-- DIRECTIONS FOR THIS TASK --
Return, from the data below, each line that contains the word "Given".

-- RECORDED INFORMATION --
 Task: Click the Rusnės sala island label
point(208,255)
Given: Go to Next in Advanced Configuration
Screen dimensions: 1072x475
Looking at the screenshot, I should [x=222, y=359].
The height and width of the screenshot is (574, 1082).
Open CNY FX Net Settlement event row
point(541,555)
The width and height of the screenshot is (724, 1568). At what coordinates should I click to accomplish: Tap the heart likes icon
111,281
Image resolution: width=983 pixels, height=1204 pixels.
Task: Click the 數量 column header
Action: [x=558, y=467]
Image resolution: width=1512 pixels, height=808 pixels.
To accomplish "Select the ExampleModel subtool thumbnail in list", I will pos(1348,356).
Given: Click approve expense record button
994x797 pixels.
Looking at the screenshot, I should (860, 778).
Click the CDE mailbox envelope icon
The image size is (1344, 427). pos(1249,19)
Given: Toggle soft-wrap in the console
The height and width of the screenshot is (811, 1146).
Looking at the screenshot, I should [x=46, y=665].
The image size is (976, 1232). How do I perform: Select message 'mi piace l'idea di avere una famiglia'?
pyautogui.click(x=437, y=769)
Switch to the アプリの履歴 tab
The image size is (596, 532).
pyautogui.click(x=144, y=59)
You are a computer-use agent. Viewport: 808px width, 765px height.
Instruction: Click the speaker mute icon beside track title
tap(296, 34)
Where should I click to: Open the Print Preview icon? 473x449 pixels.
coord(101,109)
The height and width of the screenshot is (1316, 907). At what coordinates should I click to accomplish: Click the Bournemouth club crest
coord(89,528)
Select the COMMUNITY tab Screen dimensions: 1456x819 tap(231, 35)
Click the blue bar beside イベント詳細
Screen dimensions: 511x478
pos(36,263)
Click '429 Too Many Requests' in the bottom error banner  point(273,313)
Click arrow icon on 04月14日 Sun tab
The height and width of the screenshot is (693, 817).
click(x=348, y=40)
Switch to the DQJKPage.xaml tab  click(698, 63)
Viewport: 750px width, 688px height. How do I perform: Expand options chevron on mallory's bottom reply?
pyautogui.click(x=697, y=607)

-- RESULT --
Given: Go to Next in Advanced Configuration
Given: Click approve expense record button
Given: Toggle soft-wrap in the console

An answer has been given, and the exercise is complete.